In response to the mounting crisis in South Vietnam, she returned to service 13 May 1965 and embarked from Oakland, CA 2,497 troops of the 101st Airborne Division, an Engineering Battalion, the 510th Engineer Co., Maintenance DS, for Southeast Asia. Painted entirely gray, and not in the best of condition, the ship lost all power on seven occasions and was stranded at sea until it was towed to Midway Island. The troops were allowed to disembark for one afternoon and relax on the beach. They waited for another World War II carrier to take them to Cam Ranh Bay, Vietnam, after stops in Manila and Subic Bay, the Philippines. One of the paratroopers, and many others, wondered what battle General Eltinge had lost to have such an apparently sorry ship named after him.
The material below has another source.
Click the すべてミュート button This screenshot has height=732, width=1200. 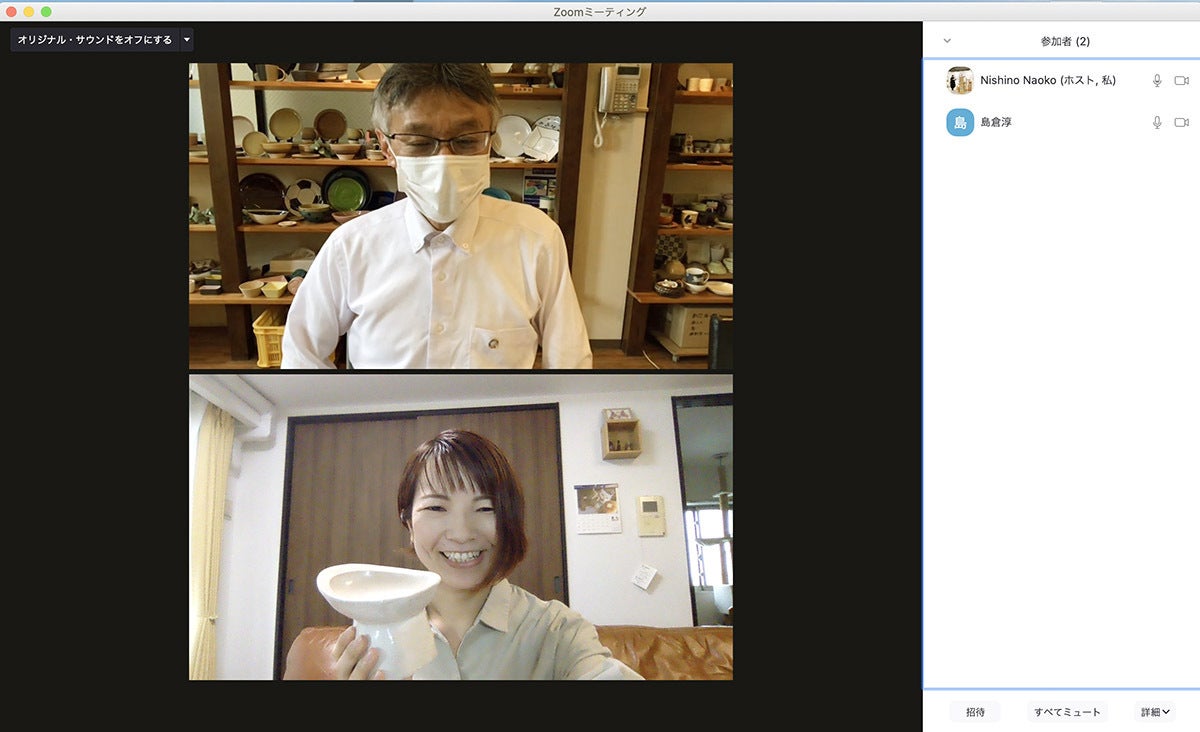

In late November 1965 General LeRoy Eltinge again supported the US escalation in South Vietnam and Southeast Asia through sealifts of men and supplies from west coast ports to the Far East. Her cargo included the 1st Infantry Division, the first full infantry division transported to the Vietnam War. Along with the more than 1,500 infantry troops were selected members of the 519th Military Intelligence Battalion from Fort Bragg, North Carolina. In September 1966, the Eltinge transported the 2nd Battalion (175mm) 94th Field Artillery from San Francisco to Da Nang, Vietnam with a stop at Okinawa. She returned to San Francisco in January 1967, underwent overhaul, was transferred to the Maritime Commission, and was placed in ready reserve status as part of the National Defense Reserve Fleet.

In 1968, General LeRoy Eltinge was sold for commercial use to Waterman Carriers, Inc. of New York and rebuilt as a 10,562 gross ton general cargo ship at Portland. In December 1969 she was renamed SS Robert E. Lee, and she was renamed Robert Toombs in September 1973. In April 1980 the ship was scrapped at Kaohsiung, Taiwan.